Pedro e Jorge, o ganso
Outro apaixonado pelo mundo animal, Pedro, de cinco anos, deu trabalho para a família quando decidiu que queria ter um pavão como bicho de estimação. A ideia, apesar de parecer fora de cogitação, foi levada a sério pelos pais, e por pouco o “sonho” não foi realizado.

“Cheguei a pesquisar por seis meses se seria viável ter um pavão, porque temos uma chácara. Mas aí descobri que o pavão, quando fica em um lugar que não é tão grande, preso, é um animal triste. Se a gente fosse trazer para nossa realidade, ele não seria feliz”, explicou a mãe de Pedro, a administradora Patrícia Novais.

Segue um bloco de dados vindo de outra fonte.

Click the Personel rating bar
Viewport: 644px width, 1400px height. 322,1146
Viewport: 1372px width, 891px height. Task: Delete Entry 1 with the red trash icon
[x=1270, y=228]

Diante da impossibilidade, outras ideias começaram a ser cogitadas e aí, durante um passeio, Pedro conheceu uma criação de gansos e logo visualizou um substituto para o pavão. Ter um ganso estava dentro das possibilidades, então Jorge foi para a casa da família, que já tinha cães, gatos, peixes, tartaruga e calopsitas.

O animal foi pego ainda bem pequeno. Foi adestrado, é dócil, e tem uma vida cheia de compromissos.  Além de morar parte do tempo em um apartamento, ele vai ao pet shop e ao salão de beleza para pintar as unhas e de vez em quando leva o Pedro à escola ou às aulas de judô. Já foi a um casamento da família, festa junina e ao shopping.

Para Patrícia, a chegada de Jorge tornou Pedro ainda mais extrovertido e trouxe mais noções de responsabilidade ao garotinho. “Quando a família é receptiva à ideia do mascote, do companheiro, a criança fica mais carinhosa, vejo mais respeito. É muito bonitinho, ele tem a preocupação”, disse a mãe.

Lian e Mafalda, a cobra
Já Lian, de oito anos, herdou do pai a paixão por animais exóticos. A família tem quatro jiboias e um lagarto dentro do apartamento onde mora.

Eu coloco [a cobra] até no pescoço. Nunca tive medo”
Lian, tem uma cobra de estimação

De acordo com o pai, o promotor de vendas Thiago Franco, Lian aproveita todas as oportunidades que tem para interagir com os animais. “Ele só pode pegar com a minha supervisão. Quando vou alimentar ou tratar os bichos, ele sempre pede para pegar”, contou.

E com poucas palavras, Lian resumiu o motivo de não passar ainda mais tempo com os répteis que vivem na casa. “Meu pai não deixa. […] Eu coloco as cobras até no pescoço, nunca tive medo”, disse o menino.

E tamanha coragem não poderia ficar escondida. “Se aparecer alguém de fora aqui em casa, ele faz questão de mostrar que tem coragem. Gosta de pegar, coloca no pescoço, e ele sabe pegar direitinho. Não tem medo nenhum”, concluiu Thiago.